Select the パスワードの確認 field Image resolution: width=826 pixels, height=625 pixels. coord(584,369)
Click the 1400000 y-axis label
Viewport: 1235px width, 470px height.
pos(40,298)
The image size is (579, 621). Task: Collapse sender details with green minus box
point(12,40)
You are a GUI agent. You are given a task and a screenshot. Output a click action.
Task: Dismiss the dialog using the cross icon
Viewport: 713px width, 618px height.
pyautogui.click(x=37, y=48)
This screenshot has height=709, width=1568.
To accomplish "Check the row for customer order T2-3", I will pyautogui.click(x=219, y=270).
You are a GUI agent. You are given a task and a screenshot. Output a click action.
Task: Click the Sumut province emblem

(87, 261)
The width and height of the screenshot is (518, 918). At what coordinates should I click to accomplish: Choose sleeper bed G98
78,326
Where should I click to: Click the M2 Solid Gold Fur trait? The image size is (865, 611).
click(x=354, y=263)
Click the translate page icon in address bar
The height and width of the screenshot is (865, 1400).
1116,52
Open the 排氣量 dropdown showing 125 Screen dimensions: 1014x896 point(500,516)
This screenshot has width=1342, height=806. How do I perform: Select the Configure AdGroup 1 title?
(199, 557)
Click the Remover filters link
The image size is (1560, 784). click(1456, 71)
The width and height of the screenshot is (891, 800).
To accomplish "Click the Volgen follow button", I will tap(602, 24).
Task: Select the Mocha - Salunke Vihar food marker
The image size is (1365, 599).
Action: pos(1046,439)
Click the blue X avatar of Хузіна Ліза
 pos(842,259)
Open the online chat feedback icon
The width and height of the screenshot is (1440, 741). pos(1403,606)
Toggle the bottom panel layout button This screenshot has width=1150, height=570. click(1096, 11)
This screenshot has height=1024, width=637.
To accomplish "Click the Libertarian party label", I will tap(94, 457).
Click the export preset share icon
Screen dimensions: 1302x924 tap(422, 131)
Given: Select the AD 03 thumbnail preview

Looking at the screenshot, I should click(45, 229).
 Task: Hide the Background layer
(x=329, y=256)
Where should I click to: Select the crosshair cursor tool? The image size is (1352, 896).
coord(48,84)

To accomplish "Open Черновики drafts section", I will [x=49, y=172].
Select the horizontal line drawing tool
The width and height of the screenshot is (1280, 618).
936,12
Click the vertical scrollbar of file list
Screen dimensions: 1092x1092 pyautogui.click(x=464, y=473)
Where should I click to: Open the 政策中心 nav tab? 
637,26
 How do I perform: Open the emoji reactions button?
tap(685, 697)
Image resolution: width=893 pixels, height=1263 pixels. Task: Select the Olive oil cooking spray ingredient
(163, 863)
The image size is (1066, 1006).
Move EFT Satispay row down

Given task ▸ Copy the whole listing above verbatim, keeping every line in its original order.

Result below ▸
Select the パスワードの確認 field Image resolution: width=826 pixels, height=625 pixels. coord(584,369)
Click the 1400000 y-axis label
Viewport: 1235px width, 470px height.
pos(40,298)
The image size is (579, 621). Task: Collapse sender details with green minus box
point(12,40)
You are a GUI agent. You are given a task and a screenshot. Output a click action.
Task: Dismiss the dialog using the cross icon
Viewport: 713px width, 618px height.
pyautogui.click(x=37, y=48)
This screenshot has height=709, width=1568.
To accomplish "Check the row for customer order T2-3", I will pyautogui.click(x=219, y=270).
You are a GUI agent. You are given a task and a screenshot. Output a click action.
Task: Click the Sumut province emblem

(87, 261)
The width and height of the screenshot is (518, 918). At what coordinates should I click to accomplish: Choose sleeper bed G98
78,326
Where should I click to: Click the M2 Solid Gold Fur trait? The image size is (865, 611).
click(x=354, y=263)
Click the translate page icon in address bar
The height and width of the screenshot is (865, 1400).
1116,52
Open the 排氣量 dropdown showing 125 Screen dimensions: 1014x896 point(500,516)
This screenshot has width=1342, height=806. How do I perform: Select the Configure AdGroup 1 title?
(199, 557)
Click the Remover filters link
The image size is (1560, 784). click(1456, 71)
The width and height of the screenshot is (891, 800).
To accomplish "Click the Volgen follow button", I will tap(602, 24).
Task: Select the Mocha - Salunke Vihar food marker
The image size is (1365, 599).
Action: pos(1046,439)
Click the blue X avatar of Хузіна Ліза
 pos(842,259)
Open the online chat feedback icon
The width and height of the screenshot is (1440, 741). pos(1403,606)
Toggle the bottom panel layout button This screenshot has width=1150, height=570. click(1096, 11)
This screenshot has height=1024, width=637.
To accomplish "Click the Libertarian party label", I will tap(94, 457).
Click the export preset share icon
Screen dimensions: 1302x924 tap(422, 131)
Given: Select the AD 03 thumbnail preview

Looking at the screenshot, I should click(45, 229).
 Task: Hide the Background layer
(x=329, y=256)
Where should I click to: Select the crosshair cursor tool? The image size is (1352, 896).
coord(48,84)

To accomplish "Open Черновики drafts section", I will [x=49, y=172].
Select the horizontal line drawing tool
The width and height of the screenshot is (1280, 618).
936,12
Click the vertical scrollbar of file list
Screen dimensions: 1092x1092 pyautogui.click(x=464, y=473)
Where should I click to: Open the 政策中心 nav tab? 
637,26
 How do I perform: Open the emoji reactions button?
tap(685, 697)
Image resolution: width=893 pixels, height=1263 pixels. Task: Select the Olive oil cooking spray ingredient
(163, 863)
The image size is (1066, 1006).
Move EFT Satispay row down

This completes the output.